Obvious Hints: Benchmarking MongoDB VS. Mysql

EDIT November 2011: Please take this benchmarks with a grain of salt. They are completely non-scientific and when choosing a data store probably raw speed is not all you care about. Try to understand the trade-offs of each database, learn about how your data will be handled in case of losing a server. What happens if there's data corruption? How replication works in your specific database… and so on. After all… don't choose a database over another just because of this blogpost.

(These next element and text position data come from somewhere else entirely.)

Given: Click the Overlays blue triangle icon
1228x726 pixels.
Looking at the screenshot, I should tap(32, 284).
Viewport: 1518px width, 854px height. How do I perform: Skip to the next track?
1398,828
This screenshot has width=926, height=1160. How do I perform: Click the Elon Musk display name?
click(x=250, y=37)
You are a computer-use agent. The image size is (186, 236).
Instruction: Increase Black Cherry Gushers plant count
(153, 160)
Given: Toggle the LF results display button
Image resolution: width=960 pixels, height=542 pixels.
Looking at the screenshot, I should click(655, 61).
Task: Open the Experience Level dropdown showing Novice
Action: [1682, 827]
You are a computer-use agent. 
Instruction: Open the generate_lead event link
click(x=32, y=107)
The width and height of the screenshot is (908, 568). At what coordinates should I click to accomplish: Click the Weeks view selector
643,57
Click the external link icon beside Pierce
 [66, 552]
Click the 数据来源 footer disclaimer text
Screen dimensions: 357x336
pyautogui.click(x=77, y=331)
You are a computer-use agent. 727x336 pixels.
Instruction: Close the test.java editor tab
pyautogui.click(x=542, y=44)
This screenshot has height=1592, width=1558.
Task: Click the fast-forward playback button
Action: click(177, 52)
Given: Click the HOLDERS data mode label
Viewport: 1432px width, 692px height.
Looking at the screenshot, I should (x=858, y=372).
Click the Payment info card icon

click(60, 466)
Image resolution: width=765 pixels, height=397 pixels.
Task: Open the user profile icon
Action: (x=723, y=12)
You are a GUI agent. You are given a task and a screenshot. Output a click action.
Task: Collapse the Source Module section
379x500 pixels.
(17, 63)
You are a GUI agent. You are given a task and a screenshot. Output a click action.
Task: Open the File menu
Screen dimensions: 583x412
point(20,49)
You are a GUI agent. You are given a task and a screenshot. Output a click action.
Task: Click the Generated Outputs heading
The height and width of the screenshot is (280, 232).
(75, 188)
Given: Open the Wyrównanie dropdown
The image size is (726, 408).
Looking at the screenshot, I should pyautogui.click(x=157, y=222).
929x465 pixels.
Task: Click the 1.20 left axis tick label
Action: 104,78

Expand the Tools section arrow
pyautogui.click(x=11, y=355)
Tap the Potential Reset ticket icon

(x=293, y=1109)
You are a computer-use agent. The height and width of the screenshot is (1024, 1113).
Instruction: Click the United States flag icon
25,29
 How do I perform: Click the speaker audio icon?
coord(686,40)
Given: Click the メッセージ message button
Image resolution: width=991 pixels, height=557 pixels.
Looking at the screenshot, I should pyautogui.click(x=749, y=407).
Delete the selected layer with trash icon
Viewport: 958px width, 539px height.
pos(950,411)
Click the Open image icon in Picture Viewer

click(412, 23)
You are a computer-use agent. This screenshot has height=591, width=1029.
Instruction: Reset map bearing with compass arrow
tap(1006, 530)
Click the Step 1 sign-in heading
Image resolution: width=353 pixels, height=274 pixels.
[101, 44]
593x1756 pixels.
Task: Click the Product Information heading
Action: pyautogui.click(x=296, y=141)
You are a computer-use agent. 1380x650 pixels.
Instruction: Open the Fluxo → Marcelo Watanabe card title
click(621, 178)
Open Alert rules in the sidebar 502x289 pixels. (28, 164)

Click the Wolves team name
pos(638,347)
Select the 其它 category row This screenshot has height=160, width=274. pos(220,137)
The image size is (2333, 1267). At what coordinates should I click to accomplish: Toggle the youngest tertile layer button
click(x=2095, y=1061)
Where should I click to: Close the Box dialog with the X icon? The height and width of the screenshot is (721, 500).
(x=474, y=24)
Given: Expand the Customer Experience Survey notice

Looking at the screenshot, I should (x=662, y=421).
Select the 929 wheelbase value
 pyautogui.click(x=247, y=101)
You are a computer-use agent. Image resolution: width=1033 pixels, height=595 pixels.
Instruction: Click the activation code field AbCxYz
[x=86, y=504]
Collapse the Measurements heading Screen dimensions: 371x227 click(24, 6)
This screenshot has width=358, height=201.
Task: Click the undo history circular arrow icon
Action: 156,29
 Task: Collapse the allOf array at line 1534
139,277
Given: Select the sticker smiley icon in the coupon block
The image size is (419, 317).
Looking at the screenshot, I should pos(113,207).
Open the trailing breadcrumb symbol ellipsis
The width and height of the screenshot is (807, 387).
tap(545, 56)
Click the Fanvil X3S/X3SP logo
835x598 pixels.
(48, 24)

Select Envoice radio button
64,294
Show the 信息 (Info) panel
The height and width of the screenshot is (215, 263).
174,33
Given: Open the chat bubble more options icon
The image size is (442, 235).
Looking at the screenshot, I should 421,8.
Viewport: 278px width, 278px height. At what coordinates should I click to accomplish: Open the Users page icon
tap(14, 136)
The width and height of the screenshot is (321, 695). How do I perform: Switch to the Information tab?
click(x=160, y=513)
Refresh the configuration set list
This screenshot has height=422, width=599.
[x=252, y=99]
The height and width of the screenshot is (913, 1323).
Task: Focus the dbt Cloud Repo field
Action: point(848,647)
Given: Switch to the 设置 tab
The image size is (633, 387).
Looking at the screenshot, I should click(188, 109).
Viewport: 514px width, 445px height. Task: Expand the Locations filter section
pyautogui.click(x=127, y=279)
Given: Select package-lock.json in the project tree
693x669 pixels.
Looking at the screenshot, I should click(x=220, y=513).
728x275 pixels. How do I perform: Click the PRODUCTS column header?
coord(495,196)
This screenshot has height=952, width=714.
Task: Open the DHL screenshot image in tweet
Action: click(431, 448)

One of the projects I work for at the company has a message system with more than 200 million entries in a MySQL database. We've started to think about how can we scale this further. So in my research for alternatives look at nosql databases. In this post I would like to share some benchmarks I ran against Mongodb –a document oriented database– compared to MySQL.

To perform the tests I installed MongoDB as explained here. I also installed PHP, MySQL and Apache2 from Macports. I did no special configurations in any of them.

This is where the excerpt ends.